The Spring 2015 collections were shown back in September on rainy New York streets, and they finally landed on the floors at Bergdorf, Saks, and Bloomingdale’s at the very end of February. We took our time with this one, walking the floors twice and watching what the editor stylists were actually pulling for the early look-books before writing about it. The headline: this is a season about restraint, with three or four big-name brands quietly making the case that the maximalism of 2014 is taking a year off. We are leaning into it.
Marc Jacobs Spring 2015 Was the Polka Dot, but the Story Was the Silhouette
The polka-dot moment from Marc Jacobs Spring 2015 has been everywhere since the show, but the more interesting story for the floor is the silhouette underneath it — boxy, knee-skimming, with a low waist and a flat sandal. The fabric weight is heavier than usual for a spring offering, and that feels right for a transitional shopper trying to wear the look in March on the East Coast. The tea-length pleated skirts have been the early bestsellers; the polka-dot oversized coat is the look-book centerpiece, but the real money this season is going to the dresses.
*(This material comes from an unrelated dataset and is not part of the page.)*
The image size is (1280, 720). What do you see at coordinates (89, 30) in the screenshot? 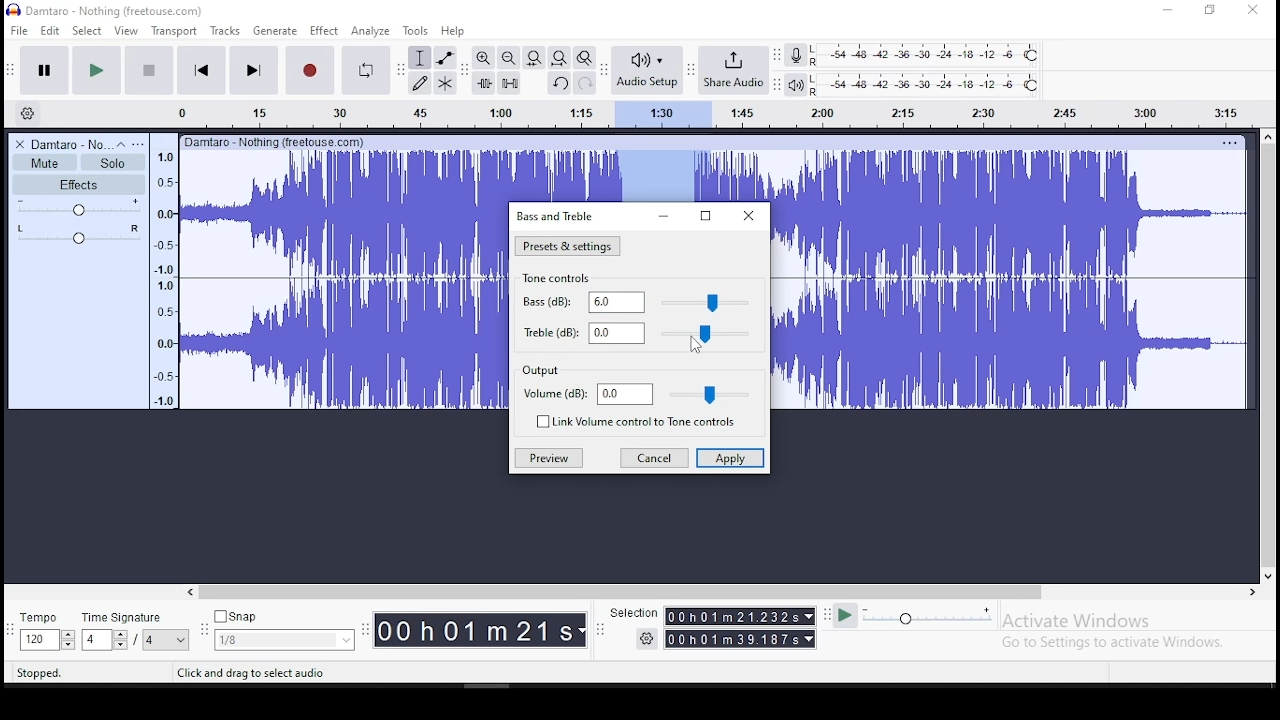
I see `select` at bounding box center [89, 30].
The thing we keep noticing about the brand right now is the casting. The September show debuted Kendall Jenner in a serious fashion-week capacity, and the spring-buy carry-over has been steady — a Marc Jacobs runway exclusive sells faster when the model has 25 million Instagram followers. Whether that lasts as a strategy is the question we will be watching through fall.
Calvin Klein Hits Peak Minimalism Under Francisco Costa
Calvin Klein Collection’s spring 2015 line, the latest from Francisco Costa, is the cleanest we have seen the house in three seasons. The palette is bone, dust, sand, and a controlled black. Knit dresses that skim, slip skirts that hang correctly, the kind of single-button blazer that anchors a whole capsule. The thing that sold us is the underlying cut — the shoulders sit slightly back, the hem is a couple of centimeters higher than expected, and the proportions read as actually new rather than just clean.
This is also the year the brand’s accessories caught up with the clothes. The slim leather sandal and the small structured tote that drop with the spring buy are doing a lot of the editorial heavy lifting. If you are buying one piece from this collection, the slip skirt is the answer; if you are buying two, add the sandal.
Tory Burch Rewrites the Spring Sweater
The Spring 2015 collection from Tory Burch reads like the brand has finally figured out what a Tory Burch dress actually is. The fluid, embroidered shift dresses with suede tassel detailing are the spine of the collection, the prints are bolder than the brand’s resort drops have been recently, and the embellished suede flats are doing the kind of editor pickup that turns a season around. The standout for us is the cotton-eyelet sundress — the cut is forgiving, the embroidery is restrained, and it is the rare sundress that is going to actually look right at a graduation, a beach, and an early-summer dinner.
What is happening here is a tonal shift. The brand has been quietly moving up-market for the last three seasons, and Spring 2015 is the one where the prices, the fabrics, and the styling are finally aligned with where the customer has wanted them all along. Watch for what happens to the wholesale split through summer.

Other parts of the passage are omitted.